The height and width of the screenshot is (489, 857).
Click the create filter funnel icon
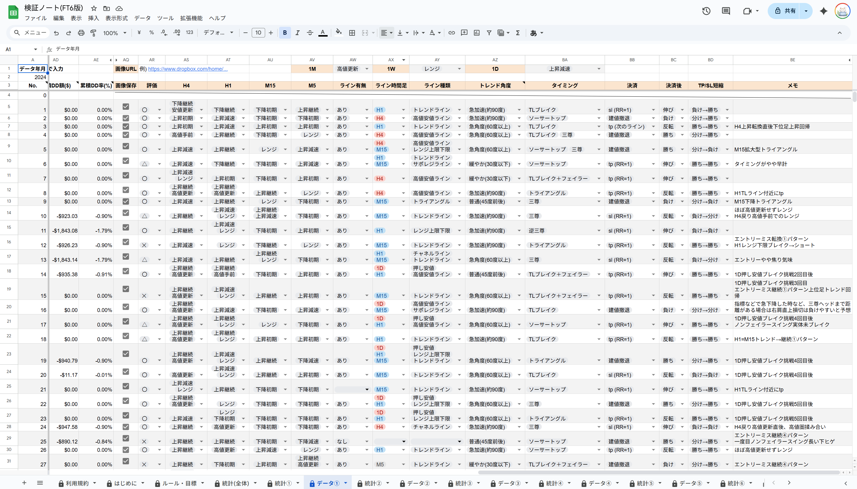489,33
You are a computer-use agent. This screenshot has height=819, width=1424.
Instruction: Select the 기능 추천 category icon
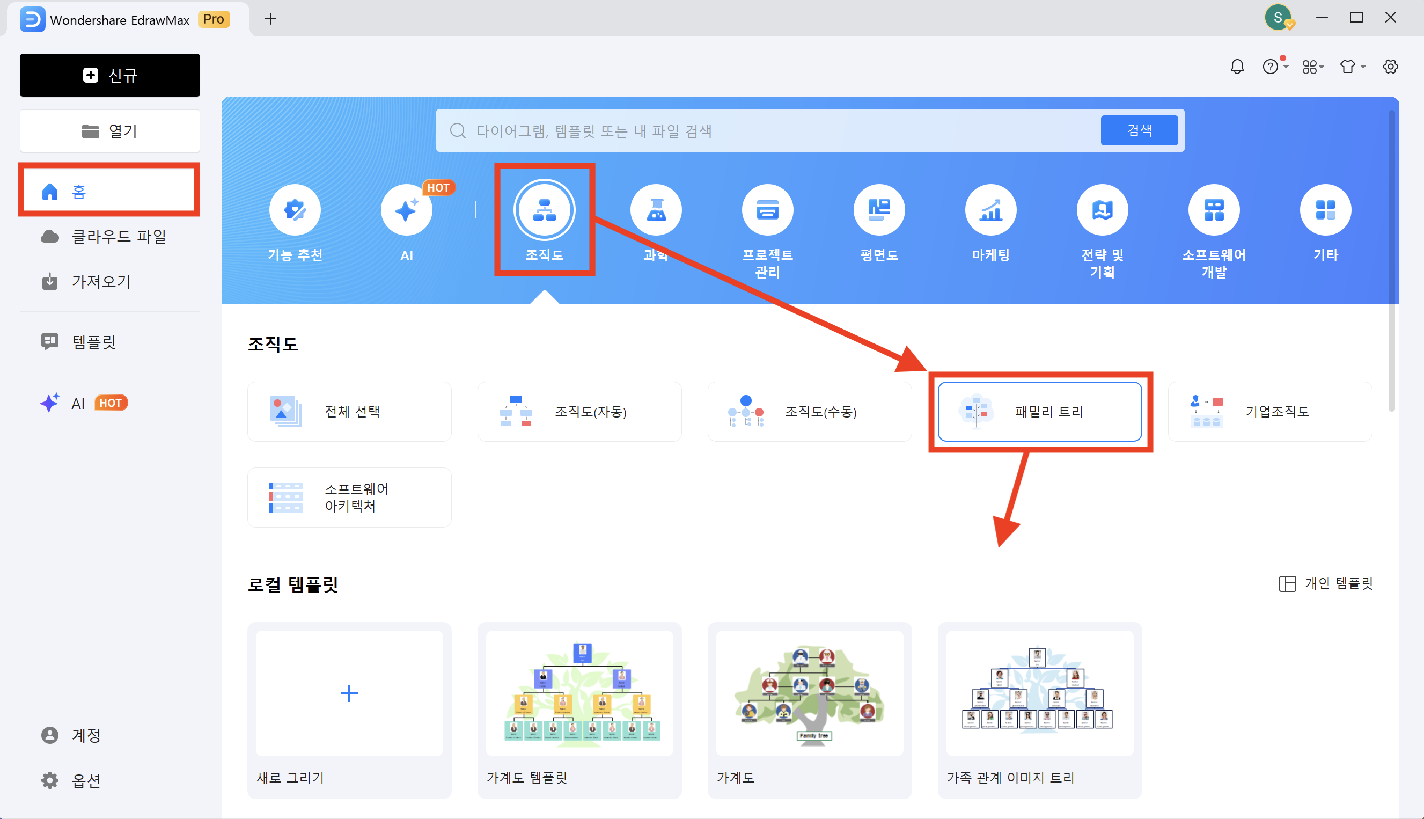click(x=295, y=210)

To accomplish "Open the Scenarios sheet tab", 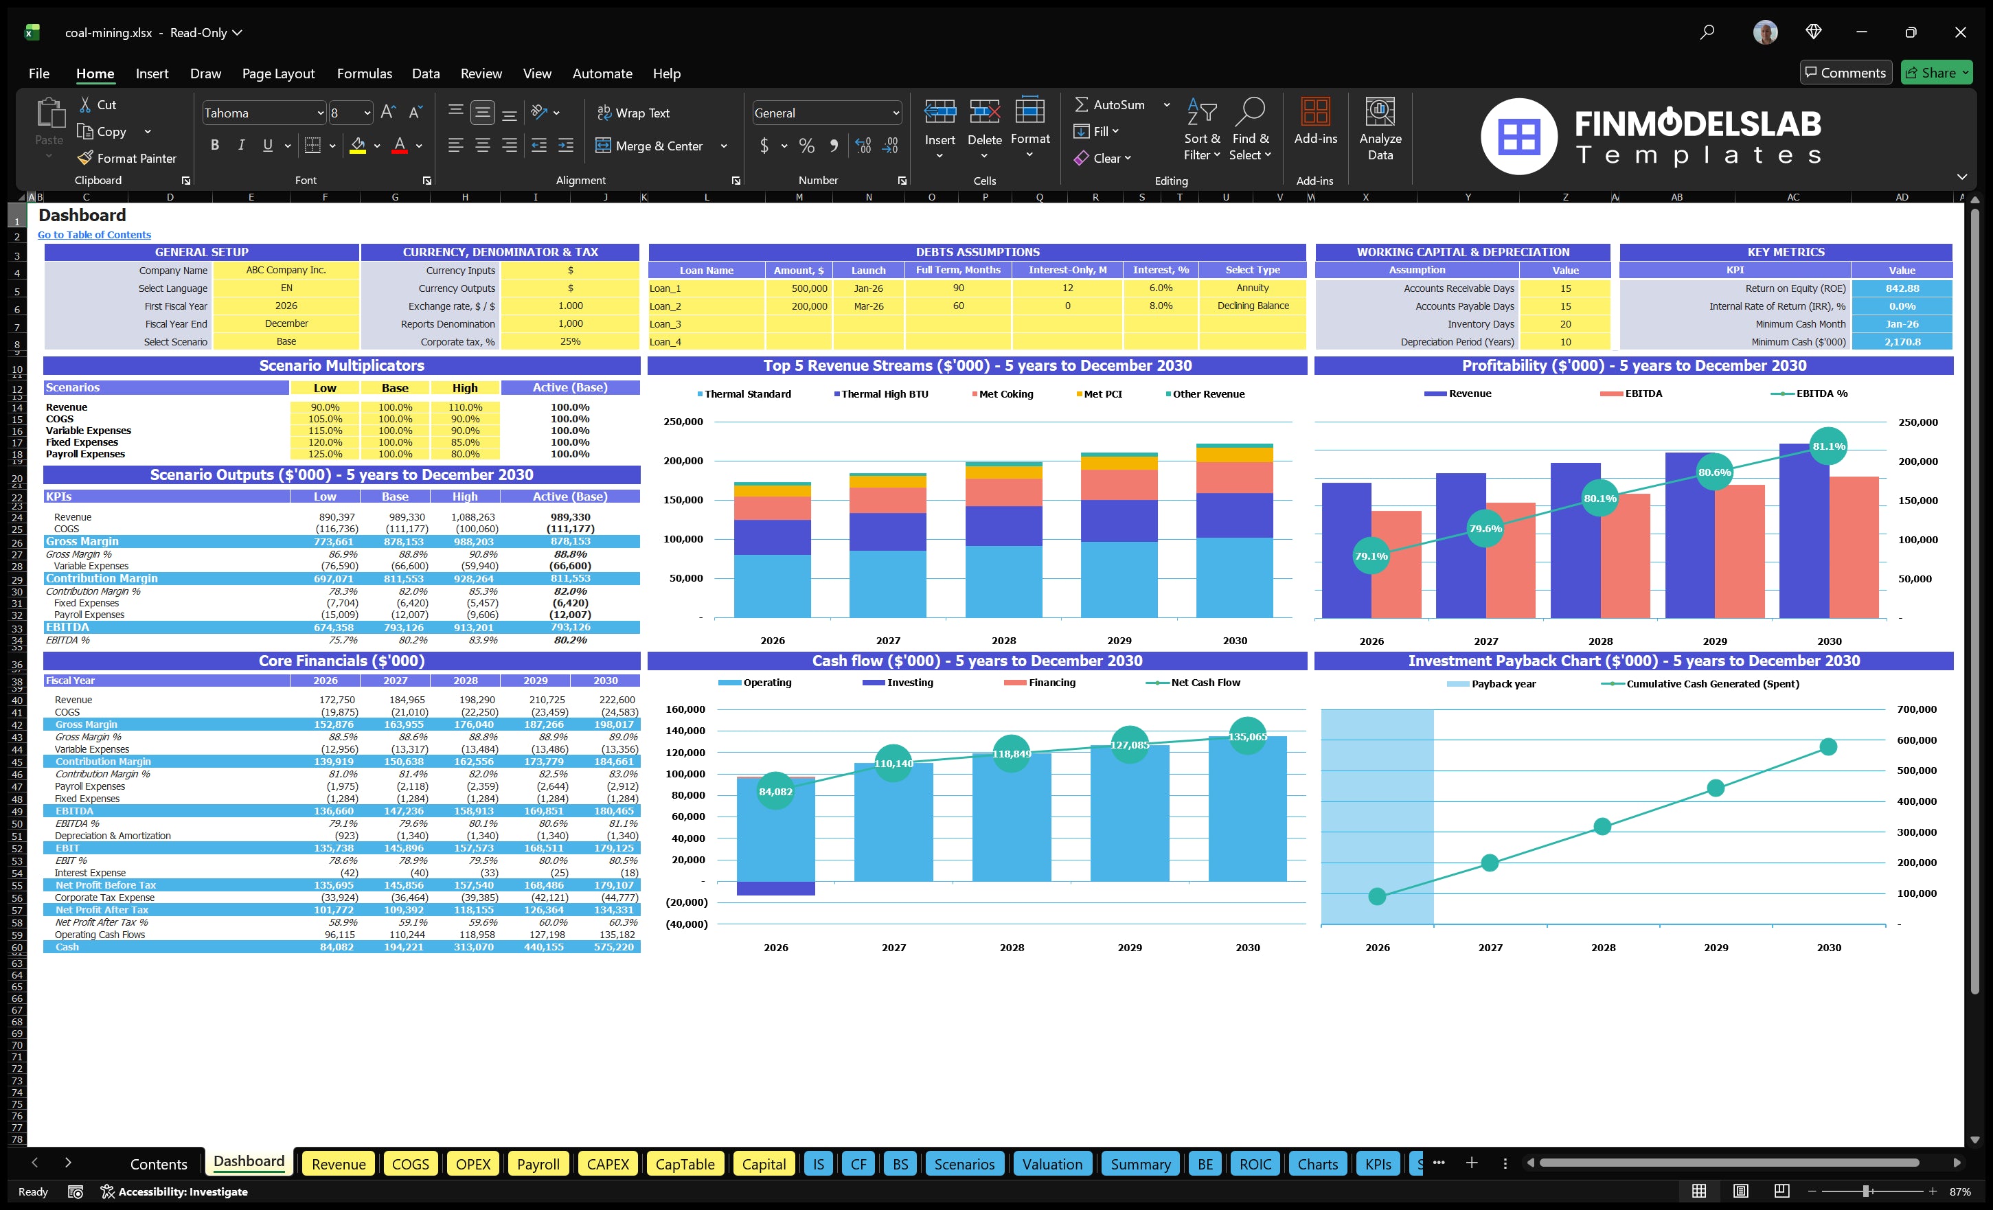I will pos(964,1164).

■ Problem details: In the listing, find every line with the word "height" and return it.

■ Output:
The height and width of the screenshot is (489, 857).
You are a computer-use agent. This screenshot has height=819, width=1424.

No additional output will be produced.